Open warfare between Marco Rubio and Ted Cruz broke out during Tuesday’s debate. The topics were (1) intelligence gathering to protect the national security and (2) immigration.

As I wrote immediately after the debate, it’s the immigration clash that will count most. Both issues matter greatly to Republican voters, but disagreements about immigration matter more than disputes about particular data collection methods.

This is why Rubio was desperate to claim that his immigration dispute with Cruz is minimal. He attempted to do so by pointing to an amendment Cruz proposed that would have enabled illegal immigrants to obtain legal status. Cruz countered that his amendment was, in effect, a poison pill designed to kill Rubio’s Gang of Eight proposal and demonstrate its hypocrisy.

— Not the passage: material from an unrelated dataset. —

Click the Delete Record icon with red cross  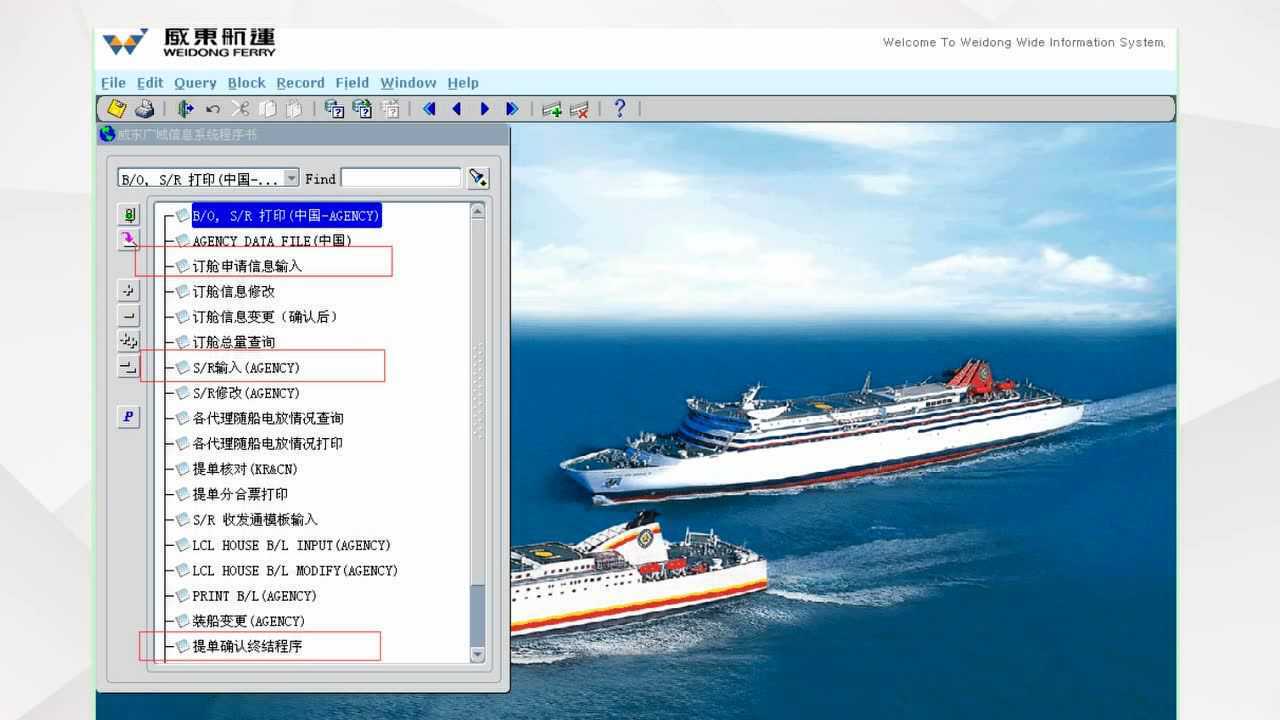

When this dispute began simmering, I bought Cruz’s “poison pill” defense. Since then, statements Cruz made in 2013, when the immigration bill was still alive, have come to light that strongly suggest the Texas Senator truly wanted illegal immigrants to have a path to legalization (other than leaving the U.S. and starting over). Indeed, during an interview with Bret Baier, the normally silver-tongued Cruz became nearly tongue-tied trying to explain away one such statement.

However, Rubio is still the loser of this debate. Unlike the Florida man, Cruz never co-sponsored immigration reform with Chuck Schumer, but instead opposed that legislation. And Cruz, though he seems to have favored amnesty (in the sense of a path to legalization), never favored a path to citizenship, as Rubio did. To me, and probably a great many other Republicans, granting citizenship to those who violated our immigration laws is significantly more egregious than permitting them to remain here with legal status.

But this doesn’t mean Cruz is the winner. Why? Because Donald Trump has insisted that illegal immigrants can never become legal unless they leave the country. This is a harder line position than what Cruz favored in 2013.

For the first time, Cruz seems vulnerable to his right on the key issue of immigration. And he’s vulnerable to the frontrunner in the race.

Cruz, though, has probably understood for some time that his prospects depend on Trump faltering at some stage. For now, his campaign will probably be satisfied if he has struck a major blow against Rubio, the candidate most likely to stand his way if the Trump bubble bursts.